Yet another alarm bell has been set off by the medical community warning of America's rising obesity rates and the corresponding relation to disease. The National Cancer Institute completed a study that has shown a statistically significant relationship between excess weight gain and ovarian cancer. While obesity has previously been shown to have direct links to increased incidence of many diseases including breast cancer, type II diabetes, and heart disease this was the first study that showed the potential link with ovarian cancers as well.
America's rise in obesity rates and corresponding rise in ill health has been shown to be a direct result of decreasing levels of activity, most blamed upon the sedentary nature of employment. Treadmill desks offer a solution which allows employees to accumulate the necessary daily amounts of physical activity and still perform their normal office duties. The end result? Happier, healthier, leaner and more productive employees with proven reduced risks of cancers related to obesity.

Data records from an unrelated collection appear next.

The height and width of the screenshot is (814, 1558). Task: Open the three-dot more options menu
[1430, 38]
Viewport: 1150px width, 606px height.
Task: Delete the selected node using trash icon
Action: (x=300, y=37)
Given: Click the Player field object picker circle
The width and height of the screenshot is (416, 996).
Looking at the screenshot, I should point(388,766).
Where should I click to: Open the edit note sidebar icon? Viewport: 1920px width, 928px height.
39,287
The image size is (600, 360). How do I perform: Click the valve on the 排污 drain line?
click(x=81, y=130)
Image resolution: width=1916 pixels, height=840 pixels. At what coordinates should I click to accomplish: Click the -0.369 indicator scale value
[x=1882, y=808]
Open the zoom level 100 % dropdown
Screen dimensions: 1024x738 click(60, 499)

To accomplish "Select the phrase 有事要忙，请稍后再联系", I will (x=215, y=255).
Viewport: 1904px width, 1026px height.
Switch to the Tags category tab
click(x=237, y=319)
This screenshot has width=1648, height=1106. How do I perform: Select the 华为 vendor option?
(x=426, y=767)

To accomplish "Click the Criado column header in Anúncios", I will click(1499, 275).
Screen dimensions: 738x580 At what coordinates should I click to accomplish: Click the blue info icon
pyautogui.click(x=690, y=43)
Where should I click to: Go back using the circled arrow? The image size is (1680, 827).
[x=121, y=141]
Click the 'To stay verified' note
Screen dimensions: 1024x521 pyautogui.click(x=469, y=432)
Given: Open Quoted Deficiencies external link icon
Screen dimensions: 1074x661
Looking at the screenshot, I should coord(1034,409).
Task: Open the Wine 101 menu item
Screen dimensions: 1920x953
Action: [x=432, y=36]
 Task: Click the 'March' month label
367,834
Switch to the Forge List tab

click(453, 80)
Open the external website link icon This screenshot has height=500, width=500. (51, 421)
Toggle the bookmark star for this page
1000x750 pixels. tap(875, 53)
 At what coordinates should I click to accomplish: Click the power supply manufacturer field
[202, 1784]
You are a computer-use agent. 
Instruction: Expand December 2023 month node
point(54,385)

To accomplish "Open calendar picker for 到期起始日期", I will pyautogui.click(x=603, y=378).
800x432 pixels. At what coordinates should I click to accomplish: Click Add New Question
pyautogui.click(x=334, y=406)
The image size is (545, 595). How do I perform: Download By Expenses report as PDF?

Ovarian cancer ranks fifth in female cancer mortality and is the leading killer among gynecological malignancies. The study was performed over a seven year period and had a population of 95,000 US women aged between 50 to 71. Those women rated as obese (having a BMI of 30 or above) had a 26% higher chance of contracting ovarian cancer than women of normal weight. This figure jumped to an alarming 80% for those in the group that were both obese and had never used hormonal therapies for menopause. Obese women without a family history of the disease had a 36% chance of developing ovarian cancer.
Researchers conducting the study speculate that excess weight gain could lead to higher levels of estrogen in women, possibly promoting the growth of ovarian cells which could potentially lead to ovarian cancer.
While the causes of cancer are complex there is no doubt that obesity raises the risk of developing many varieties including ovarian cancer. Preventative measures include regular physician check ups, healthy diets and an emphasis on daily exercise and weight management.
The biggest challenge American's face however is achieving minimum levels of daily exercise. Treadmill desks such as TrekDesk developed by a company in Phoenix, AZ believe they have an answer.
"TrekDesk was developed to allow individuals to walk while they work and take back their health. We attack the two primary reasons American's do not exercise enough: motivation and time. When your work is attached to a TrekDesk you automatically start walking and working without having to plan or think about it. Better yet, at the end of the day you will have gained more exercise than the average American performs in a two week period and it did not interfere with other time commitments," states Steve Bordley, founder of TrekDesk.
The power of treadmill desks is their simplicity. The human body was designed to walk 30-35 miles per day yet the average American walks less than 5% of that amount daily. Treadmill desks are basically waging war on chairs and offering employees a chance to regain and maintain their health without interfering with other daily time commitments. Based on the rising rates of obesity related diseases they merit serious consideration within the workplace.